Llevaba una armadura de escamas metálicas que parecía más de ciencia ficción

que de fantasía. En unas cartucheras atadas por debajo de las caderas tenía metidas

dos pistolas de rayos y, cruzada a la espalda, enfundada, una espada élfica curva.

Tenía las manos cubiertas por mitones de carreras estilo Road Warrior y se cubría los

ojos con unas gafas de sol Ray-Ban clásicas. Su aspecto general pretendía emular el

de la típica chica postapocalíptica ciberpunk de mediados de los ochenta. Y

conseguía el efecto deseado, al menos conmigo. Y con creces. Estaba buenísima.

A medida que se acercaba a mí, los tacones de sus botas remachadas de combate

resonaban en el suelo de piedra. Se detuvo a una distancia que impedía que la

alcanzara con la espada, pero no desenvainó la suya. Lo que sí hizo fue levantarse las

gafas de sol y apoyarlas en la frente de su avatar —en un gesto de gran afectación,

pues éstas no modificaban la visión de los jugadores—, y mirarme de arriba abajo,

repasándome con parsimonia.

Mi asombro transitorio me dejó sin habla. Para salir de aquella parálisis, me

recordé a mí mismo que la persona que manejaba aquel avatar no tenía por qué ser ni

siquiera una mujer. La chica, de la que llevaba tres años «cibernéticamente colgado»,

podía ser un gordo peludo llamado Chuck. Una vez invocada la imagen que rebajaba

expectativas, pude concentrarme en mi situación y en la pregunta que, en aquellas

circunstancias, se imponía: «¿Qué estaba haciendo ella allí?» Tras cinco años de

búsqueda, me parecía más que improbable que los dos hubiéramos descubierto el

escondite de la Llave de Cobre exactamente la misma noche. Demasiada

coincidencia.

—¿Te ha comido la lengua el gato? —insistió—. Te he preguntado quién-coñoeres.

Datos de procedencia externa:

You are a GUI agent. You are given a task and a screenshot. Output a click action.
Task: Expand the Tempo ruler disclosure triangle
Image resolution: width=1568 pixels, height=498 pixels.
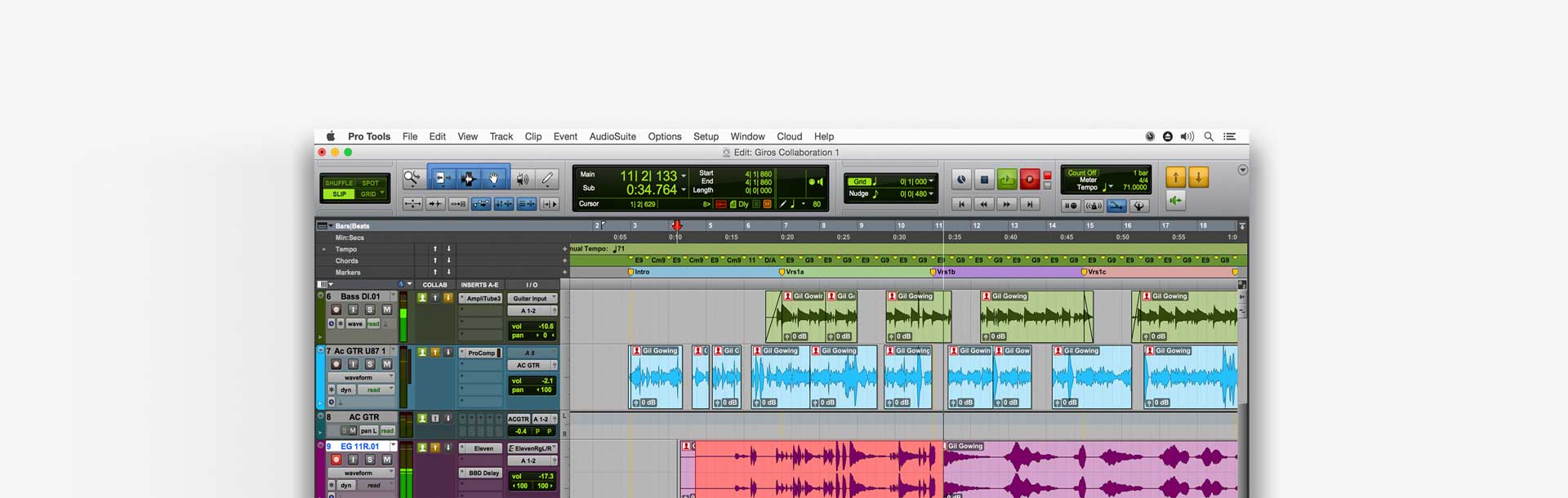coord(324,250)
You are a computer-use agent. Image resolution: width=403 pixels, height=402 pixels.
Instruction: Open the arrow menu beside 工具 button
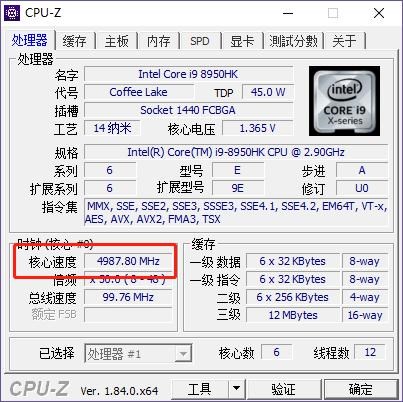(236, 389)
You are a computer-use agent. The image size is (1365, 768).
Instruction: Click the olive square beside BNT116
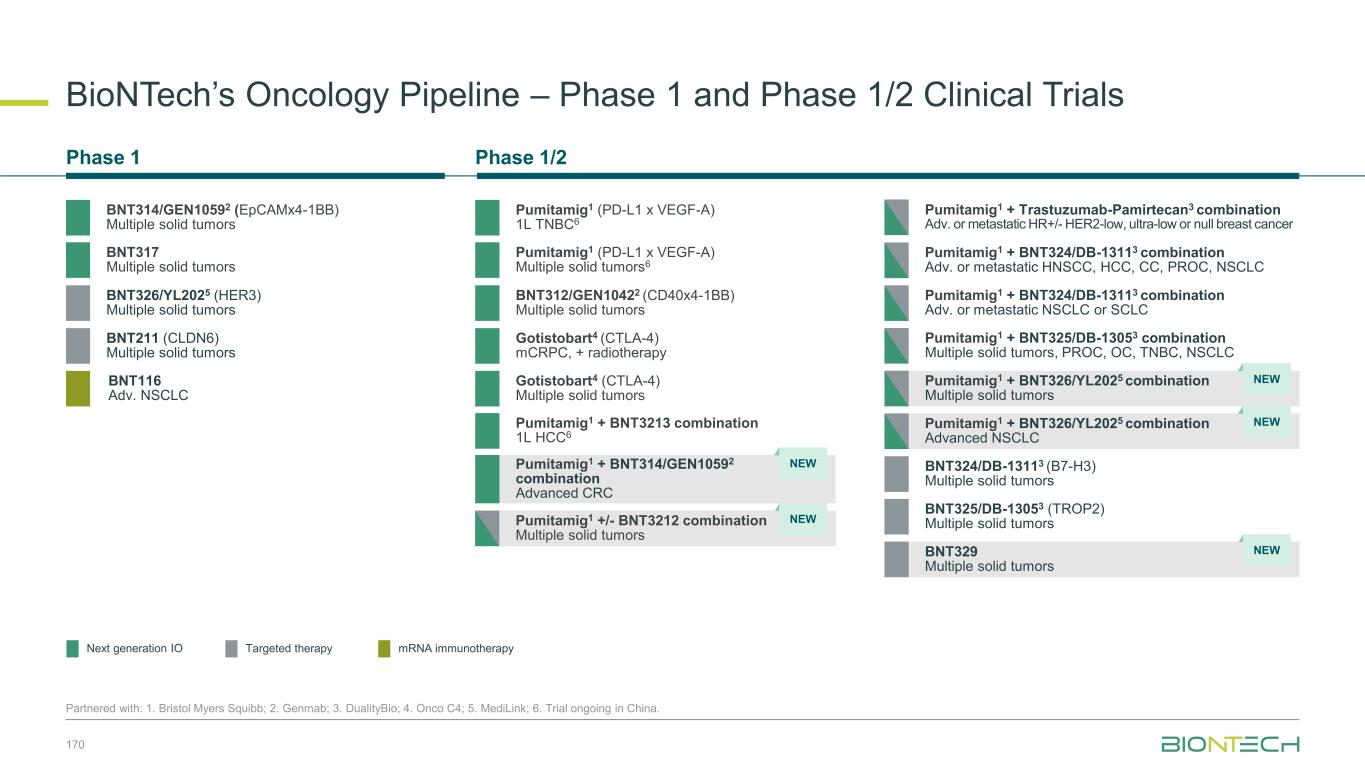pos(79,388)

Yo, como ella, llevaba apagada la etiqueta con mi nombre por razones evidentes:

no quería que me identificaran y mucho menos en aquellas circunstancias. ¿Es que no

pillaba la indirecta?

—Saludos —dije, con una ligera reverencia—. Soy Juan Sánchez Villa-Lobos

Ramírez. —Contesté, como lo habría hecho Sean Connery.